The foundations of capitalism with either no welfare state or a very welfare state one crumble when the nexus between work and income disappears. The dream of the two Master Classes (owners and executives) of America is to get First World effort out of people for Third World pay. That of course means the destruction of the welfare state and of the only institutions (unions) that can protect workers from exploitation and abuse. Productivity will collapse or workers will turn against their masters.
"Mass removal of undesirable human beings" sounds much like genocide, whether through direct killings or through starvation. Of course if it is simply removing people from the workforce because they are disabled, then millions will have to find ways in which to use their time. I have done that when unemployed several times.
Quote:The only alternative is a proactive move to something akin to socialism that permits a sharing of what will be virtually unlimited wealth. The already wealthy will oppose this, and the self-righteous up-by-my-bootstraps crowd may as well, but the alternatives to doing this peacefully are not pretty. This is all speculation on my part, since I don't' expect to be here when it happens. My grandchildren will, and that's enough reason for me to give a damn.
1. Tax the hell out of easy money. I don't simply mean dividends and interest, as such suggest saving and shrewd investment. Henry George's single tax on economic rents (passive investors taking advantage of intractable scarcity, as in housing) is a good principle. Capitalism works to the extent that it promotes enterprise, thrift, rational decisions, good customer service, careful use of resources, and plain-old toil.
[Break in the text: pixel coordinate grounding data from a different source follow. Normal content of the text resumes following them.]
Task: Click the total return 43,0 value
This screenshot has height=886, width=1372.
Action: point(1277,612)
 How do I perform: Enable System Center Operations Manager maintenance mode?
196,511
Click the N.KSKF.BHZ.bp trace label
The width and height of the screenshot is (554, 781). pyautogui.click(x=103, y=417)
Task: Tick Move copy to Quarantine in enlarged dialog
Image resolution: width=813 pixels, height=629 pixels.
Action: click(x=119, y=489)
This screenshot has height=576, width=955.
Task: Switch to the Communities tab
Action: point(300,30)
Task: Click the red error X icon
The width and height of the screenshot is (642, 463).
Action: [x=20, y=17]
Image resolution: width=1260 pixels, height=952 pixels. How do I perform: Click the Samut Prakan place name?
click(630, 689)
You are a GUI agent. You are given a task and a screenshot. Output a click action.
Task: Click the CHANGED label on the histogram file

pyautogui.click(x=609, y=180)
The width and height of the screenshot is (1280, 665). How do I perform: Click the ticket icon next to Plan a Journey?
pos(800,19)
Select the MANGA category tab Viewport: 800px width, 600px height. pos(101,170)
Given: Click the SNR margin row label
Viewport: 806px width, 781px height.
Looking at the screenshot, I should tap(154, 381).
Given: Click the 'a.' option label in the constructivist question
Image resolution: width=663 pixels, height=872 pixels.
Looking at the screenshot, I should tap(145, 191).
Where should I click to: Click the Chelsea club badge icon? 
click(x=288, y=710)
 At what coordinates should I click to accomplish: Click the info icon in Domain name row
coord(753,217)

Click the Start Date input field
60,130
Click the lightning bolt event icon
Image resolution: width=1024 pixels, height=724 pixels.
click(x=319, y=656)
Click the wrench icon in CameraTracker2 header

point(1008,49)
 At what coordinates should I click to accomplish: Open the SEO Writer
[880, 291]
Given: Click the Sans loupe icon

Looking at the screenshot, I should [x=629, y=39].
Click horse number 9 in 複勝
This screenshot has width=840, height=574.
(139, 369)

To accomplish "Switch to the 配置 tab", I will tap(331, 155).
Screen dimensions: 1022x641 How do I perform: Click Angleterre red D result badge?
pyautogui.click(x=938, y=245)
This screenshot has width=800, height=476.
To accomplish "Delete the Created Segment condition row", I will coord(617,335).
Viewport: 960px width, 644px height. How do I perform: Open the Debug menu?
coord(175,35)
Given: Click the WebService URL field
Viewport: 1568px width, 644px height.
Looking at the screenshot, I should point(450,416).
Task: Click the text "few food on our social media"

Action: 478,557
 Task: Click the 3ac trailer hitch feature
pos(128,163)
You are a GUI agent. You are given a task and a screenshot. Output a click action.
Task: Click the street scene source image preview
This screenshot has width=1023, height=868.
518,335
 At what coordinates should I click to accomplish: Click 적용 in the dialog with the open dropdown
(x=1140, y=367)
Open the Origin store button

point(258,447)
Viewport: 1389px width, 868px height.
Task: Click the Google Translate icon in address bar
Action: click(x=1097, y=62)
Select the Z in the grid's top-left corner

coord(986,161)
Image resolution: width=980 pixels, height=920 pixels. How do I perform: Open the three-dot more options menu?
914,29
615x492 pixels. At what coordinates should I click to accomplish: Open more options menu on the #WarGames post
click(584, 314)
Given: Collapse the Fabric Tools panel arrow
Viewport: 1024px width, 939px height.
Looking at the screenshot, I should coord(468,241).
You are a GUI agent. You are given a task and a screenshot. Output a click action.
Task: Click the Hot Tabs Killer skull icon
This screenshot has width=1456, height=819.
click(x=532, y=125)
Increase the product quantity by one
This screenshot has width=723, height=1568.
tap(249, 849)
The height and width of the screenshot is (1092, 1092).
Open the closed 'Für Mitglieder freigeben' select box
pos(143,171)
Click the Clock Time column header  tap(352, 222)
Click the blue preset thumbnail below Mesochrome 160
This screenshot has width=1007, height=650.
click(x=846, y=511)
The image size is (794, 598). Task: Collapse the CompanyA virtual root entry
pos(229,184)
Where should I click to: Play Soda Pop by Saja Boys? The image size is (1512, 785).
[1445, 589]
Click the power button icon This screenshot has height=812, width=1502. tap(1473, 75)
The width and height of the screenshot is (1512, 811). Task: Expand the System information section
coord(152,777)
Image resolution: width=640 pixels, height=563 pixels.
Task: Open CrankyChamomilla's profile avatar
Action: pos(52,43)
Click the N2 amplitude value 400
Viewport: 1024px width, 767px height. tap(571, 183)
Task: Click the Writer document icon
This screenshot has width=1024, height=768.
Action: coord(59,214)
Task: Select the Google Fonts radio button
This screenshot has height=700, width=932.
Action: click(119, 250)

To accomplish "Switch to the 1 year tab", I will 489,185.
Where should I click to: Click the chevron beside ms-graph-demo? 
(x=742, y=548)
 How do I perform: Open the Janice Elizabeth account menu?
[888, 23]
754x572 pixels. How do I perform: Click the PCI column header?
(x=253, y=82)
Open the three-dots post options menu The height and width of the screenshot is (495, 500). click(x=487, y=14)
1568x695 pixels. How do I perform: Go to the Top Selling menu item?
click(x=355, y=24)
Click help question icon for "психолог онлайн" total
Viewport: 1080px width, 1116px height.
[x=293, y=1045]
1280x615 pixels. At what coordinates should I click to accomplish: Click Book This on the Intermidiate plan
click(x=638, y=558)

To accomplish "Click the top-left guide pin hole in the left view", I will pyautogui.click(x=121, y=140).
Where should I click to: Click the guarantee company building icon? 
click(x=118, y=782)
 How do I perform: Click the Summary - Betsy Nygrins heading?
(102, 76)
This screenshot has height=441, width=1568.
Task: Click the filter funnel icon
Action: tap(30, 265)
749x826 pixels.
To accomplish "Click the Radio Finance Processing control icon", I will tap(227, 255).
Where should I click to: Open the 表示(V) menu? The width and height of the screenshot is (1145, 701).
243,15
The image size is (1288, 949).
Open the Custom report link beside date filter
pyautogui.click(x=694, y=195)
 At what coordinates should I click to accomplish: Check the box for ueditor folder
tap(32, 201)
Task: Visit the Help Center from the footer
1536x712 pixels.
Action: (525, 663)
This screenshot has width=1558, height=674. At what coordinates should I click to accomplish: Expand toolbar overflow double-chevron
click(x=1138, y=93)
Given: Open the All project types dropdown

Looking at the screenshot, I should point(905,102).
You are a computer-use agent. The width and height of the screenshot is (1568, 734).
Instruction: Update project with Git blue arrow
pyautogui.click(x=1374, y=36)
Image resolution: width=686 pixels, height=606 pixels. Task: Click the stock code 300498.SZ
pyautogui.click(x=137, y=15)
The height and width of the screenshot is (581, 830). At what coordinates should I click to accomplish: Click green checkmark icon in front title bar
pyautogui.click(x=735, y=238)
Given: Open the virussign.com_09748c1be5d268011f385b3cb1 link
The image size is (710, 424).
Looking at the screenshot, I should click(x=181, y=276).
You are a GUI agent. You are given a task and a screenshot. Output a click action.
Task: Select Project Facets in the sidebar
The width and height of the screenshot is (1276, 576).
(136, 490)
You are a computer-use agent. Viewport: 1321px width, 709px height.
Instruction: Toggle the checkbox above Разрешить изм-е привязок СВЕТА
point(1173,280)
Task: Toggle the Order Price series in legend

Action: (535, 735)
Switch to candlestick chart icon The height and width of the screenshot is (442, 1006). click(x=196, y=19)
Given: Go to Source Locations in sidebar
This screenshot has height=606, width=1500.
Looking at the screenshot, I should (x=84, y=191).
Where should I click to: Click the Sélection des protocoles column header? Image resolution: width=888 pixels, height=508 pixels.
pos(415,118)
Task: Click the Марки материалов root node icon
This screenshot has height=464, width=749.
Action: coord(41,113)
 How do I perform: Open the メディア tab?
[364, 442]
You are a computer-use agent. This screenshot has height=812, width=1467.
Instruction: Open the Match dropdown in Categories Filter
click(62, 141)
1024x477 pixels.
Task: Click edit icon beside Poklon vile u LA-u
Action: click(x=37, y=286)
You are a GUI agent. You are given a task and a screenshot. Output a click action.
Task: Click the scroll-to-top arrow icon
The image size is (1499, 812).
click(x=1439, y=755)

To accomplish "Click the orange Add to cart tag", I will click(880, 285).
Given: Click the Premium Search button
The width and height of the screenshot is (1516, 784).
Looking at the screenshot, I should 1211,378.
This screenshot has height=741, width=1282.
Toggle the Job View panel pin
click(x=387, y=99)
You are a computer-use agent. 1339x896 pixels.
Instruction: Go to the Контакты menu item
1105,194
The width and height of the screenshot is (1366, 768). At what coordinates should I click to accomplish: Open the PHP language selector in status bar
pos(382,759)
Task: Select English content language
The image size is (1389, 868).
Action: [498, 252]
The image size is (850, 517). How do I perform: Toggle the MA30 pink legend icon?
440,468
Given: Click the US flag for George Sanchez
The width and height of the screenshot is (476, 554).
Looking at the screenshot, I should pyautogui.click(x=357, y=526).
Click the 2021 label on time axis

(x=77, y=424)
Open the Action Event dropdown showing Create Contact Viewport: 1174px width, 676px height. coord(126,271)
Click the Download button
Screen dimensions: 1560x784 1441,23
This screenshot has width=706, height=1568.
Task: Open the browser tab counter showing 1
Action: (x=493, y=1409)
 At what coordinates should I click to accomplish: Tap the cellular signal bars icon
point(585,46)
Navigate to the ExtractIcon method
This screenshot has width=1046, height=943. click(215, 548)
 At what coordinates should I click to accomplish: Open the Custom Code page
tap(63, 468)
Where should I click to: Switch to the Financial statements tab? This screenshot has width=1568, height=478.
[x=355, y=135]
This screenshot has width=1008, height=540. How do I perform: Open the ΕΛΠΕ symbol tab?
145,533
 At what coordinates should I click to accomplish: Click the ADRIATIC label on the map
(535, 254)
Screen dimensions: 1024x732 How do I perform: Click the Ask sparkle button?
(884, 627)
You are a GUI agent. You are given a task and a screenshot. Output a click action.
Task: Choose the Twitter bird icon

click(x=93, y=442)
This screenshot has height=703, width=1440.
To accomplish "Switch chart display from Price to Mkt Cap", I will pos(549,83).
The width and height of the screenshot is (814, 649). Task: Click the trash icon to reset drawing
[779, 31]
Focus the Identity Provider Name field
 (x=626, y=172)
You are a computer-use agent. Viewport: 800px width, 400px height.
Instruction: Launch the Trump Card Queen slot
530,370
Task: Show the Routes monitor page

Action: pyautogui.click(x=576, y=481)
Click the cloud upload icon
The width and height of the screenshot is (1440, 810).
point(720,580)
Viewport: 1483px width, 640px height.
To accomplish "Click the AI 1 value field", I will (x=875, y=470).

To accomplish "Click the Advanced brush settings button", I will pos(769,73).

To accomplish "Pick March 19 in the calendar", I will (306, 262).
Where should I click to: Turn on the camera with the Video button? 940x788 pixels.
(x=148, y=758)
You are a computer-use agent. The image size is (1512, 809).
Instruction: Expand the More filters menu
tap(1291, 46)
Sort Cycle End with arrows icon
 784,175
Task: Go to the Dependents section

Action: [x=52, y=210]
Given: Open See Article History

Those create or preserve prosperity.
2. Productivity with little human labor might as well compensate people who lose their jobs because of it. Thus robot-based manufacturing and self check-outs. Tax it.
3. We will need to show people how to use their leisure time. That implies extending the normal time of education for youth, perhaps from K-12 to K-14. Even if only to insure that Americans never vote for another demagogue (and many who voted for Donald Trump would have supported Hugo Chavez in Venezuela were they there instead of America) we need to make sure that our youth get economics (there is no free lunch), psychology (know how to detect and reject abusive manipulation), philosophy (at least formal logic!), and English composition (how to make competent reports). While we are at it we might as well expose youth to art, literature, classical music, folk music, jazz, and and first-rate cinema so that they will find out what to do when working 28 hours a week instead of 40. But the liberal arts are impractical, you say? What could be more practical than finding meaning in life, or at least being able to seek it?
Speaking of classical music, I was near the point of ending it all. Then I listened to Schubert's Octet in F for winds and strings... and realized that I did not wish to risk going to some eternal destination in which such music was unavailable. No, it is not a quick, bright, cheery pick-me-up obscene under the circumstances. It's worth the time...
Your life is worth something... take an hour and enjoy something at times languid, at times, peppy, at times profound, and ultimately cathartic.
The ideal subject of totalitarian rule is not the convinced Nazi or the dedicated Communist but instead the people for whom the distinction between fact and fiction, true and false, no longer exists -- Hannah Arendt.